### WHAT TO PRODUCE
Beginning at the line containing "Viewport: 626px width, 534px height.", give again every line through the end of the data, unchanged and with both ends included. Drop any pictures.

Stored records:
----
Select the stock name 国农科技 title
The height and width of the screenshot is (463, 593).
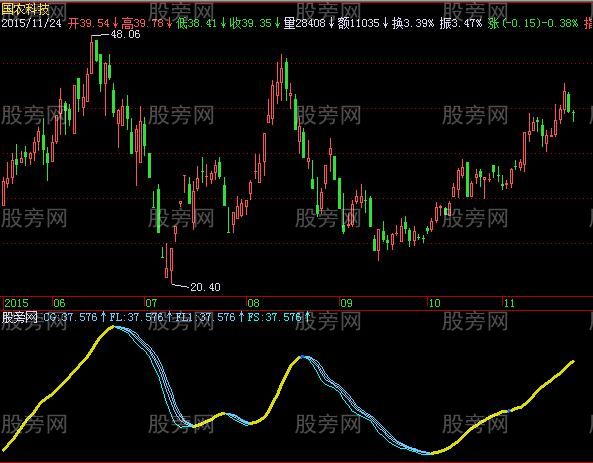(25, 9)
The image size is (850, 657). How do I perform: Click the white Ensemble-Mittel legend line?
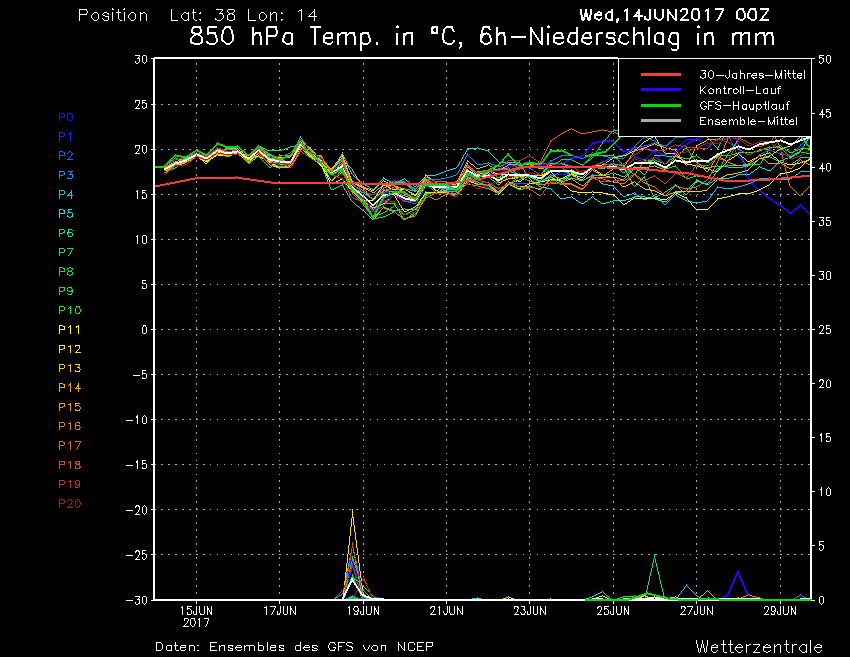[x=660, y=121]
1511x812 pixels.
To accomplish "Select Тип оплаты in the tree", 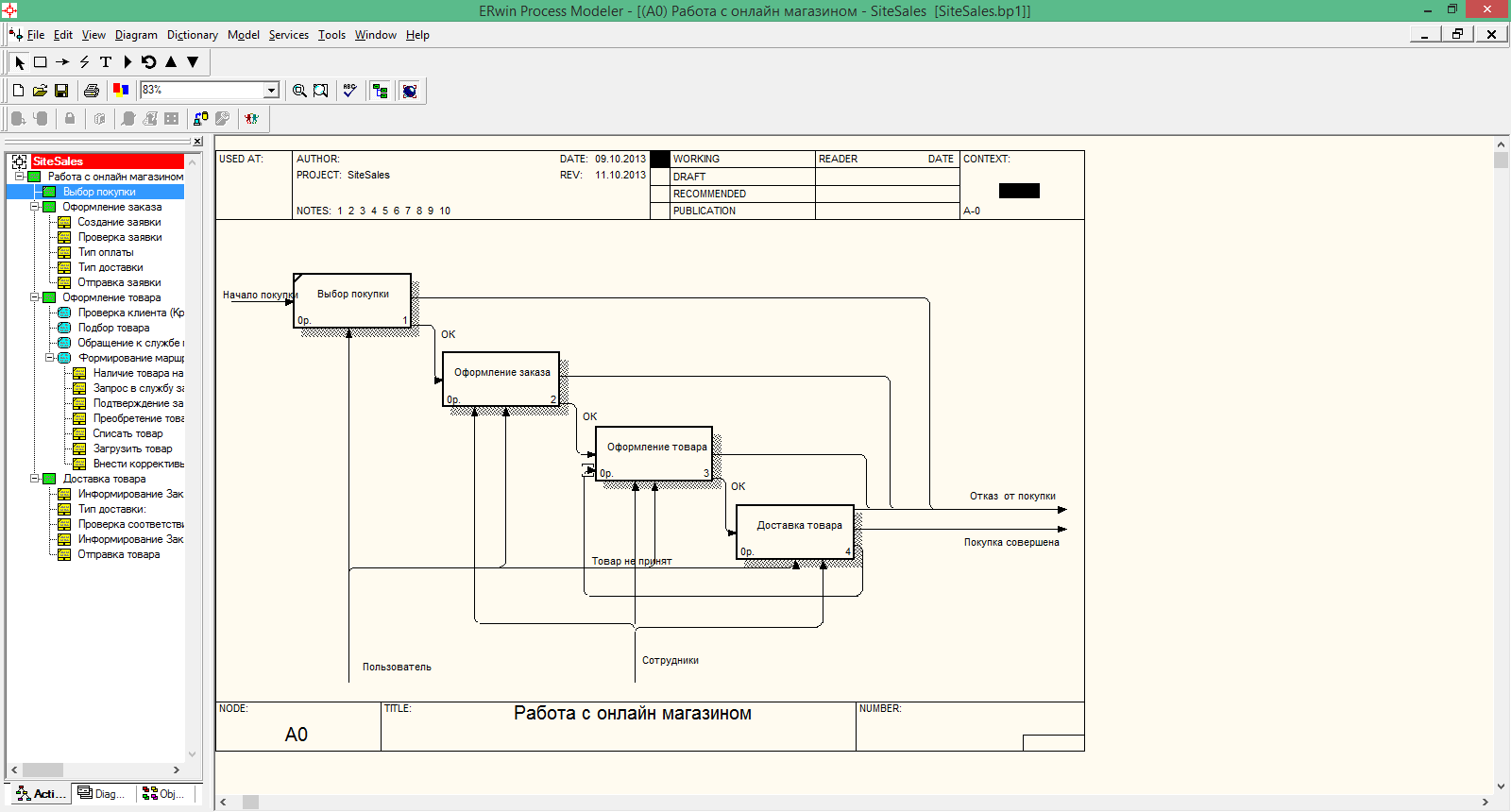I will click(x=106, y=252).
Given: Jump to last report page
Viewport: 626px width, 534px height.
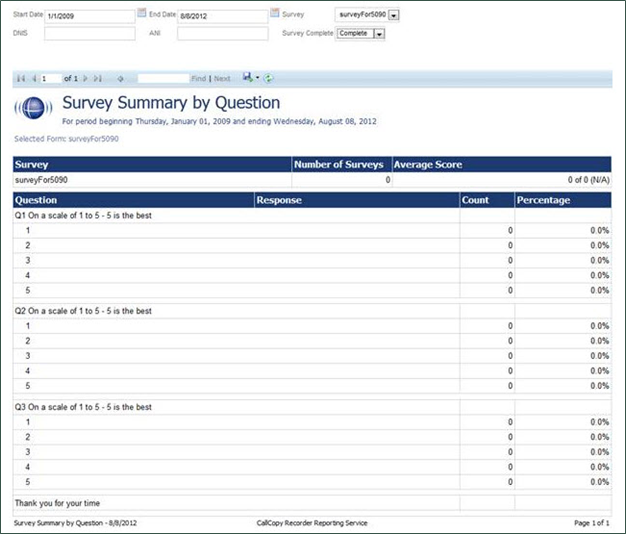Looking at the screenshot, I should click(x=98, y=78).
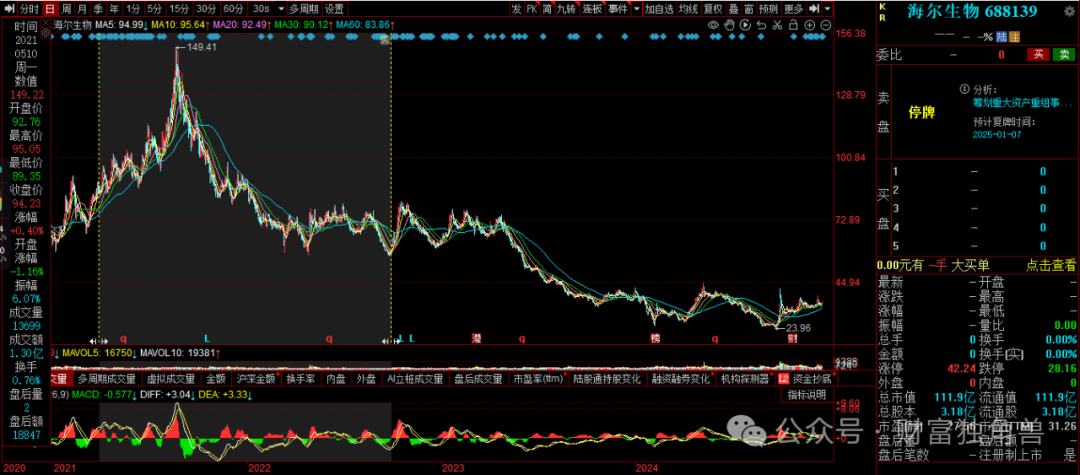
Task: Open dropdown arrow next to 事件
Action: pos(636,8)
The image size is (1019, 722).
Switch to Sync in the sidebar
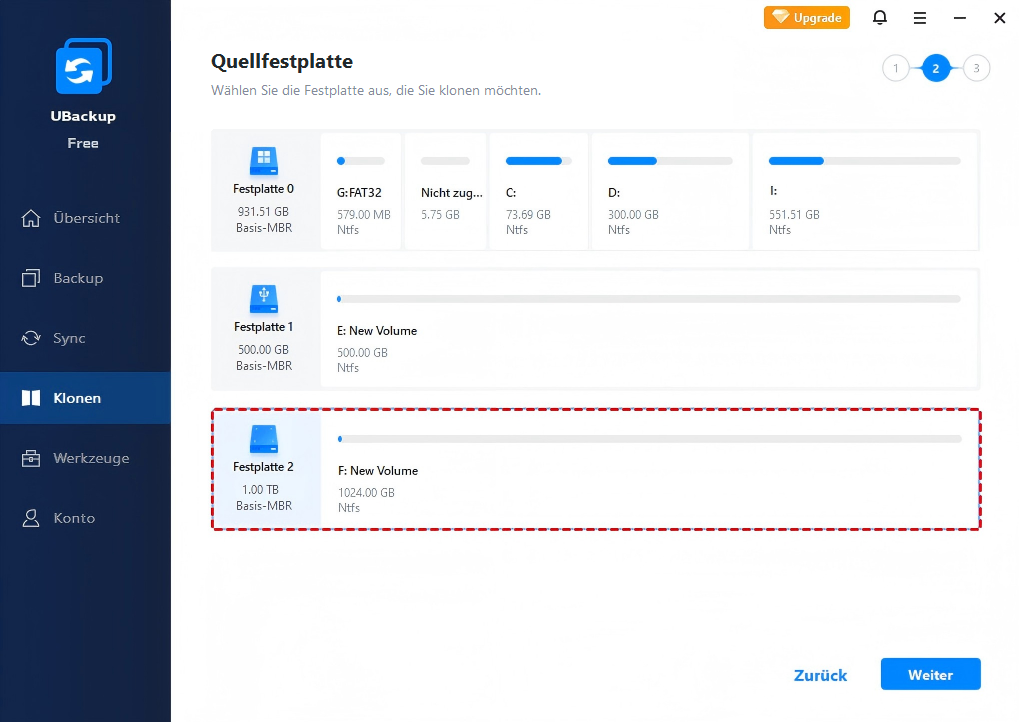[x=68, y=338]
----
### RESULT OF THIS TASK
Viewport: 626px width, 534px height.
Looking at the screenshot, I should click(x=98, y=78).
Task: Open dropdown arrow next to 事件
Action: pos(636,8)
The image size is (1019, 722).
Switch to Sync in the sidebar
[x=68, y=338]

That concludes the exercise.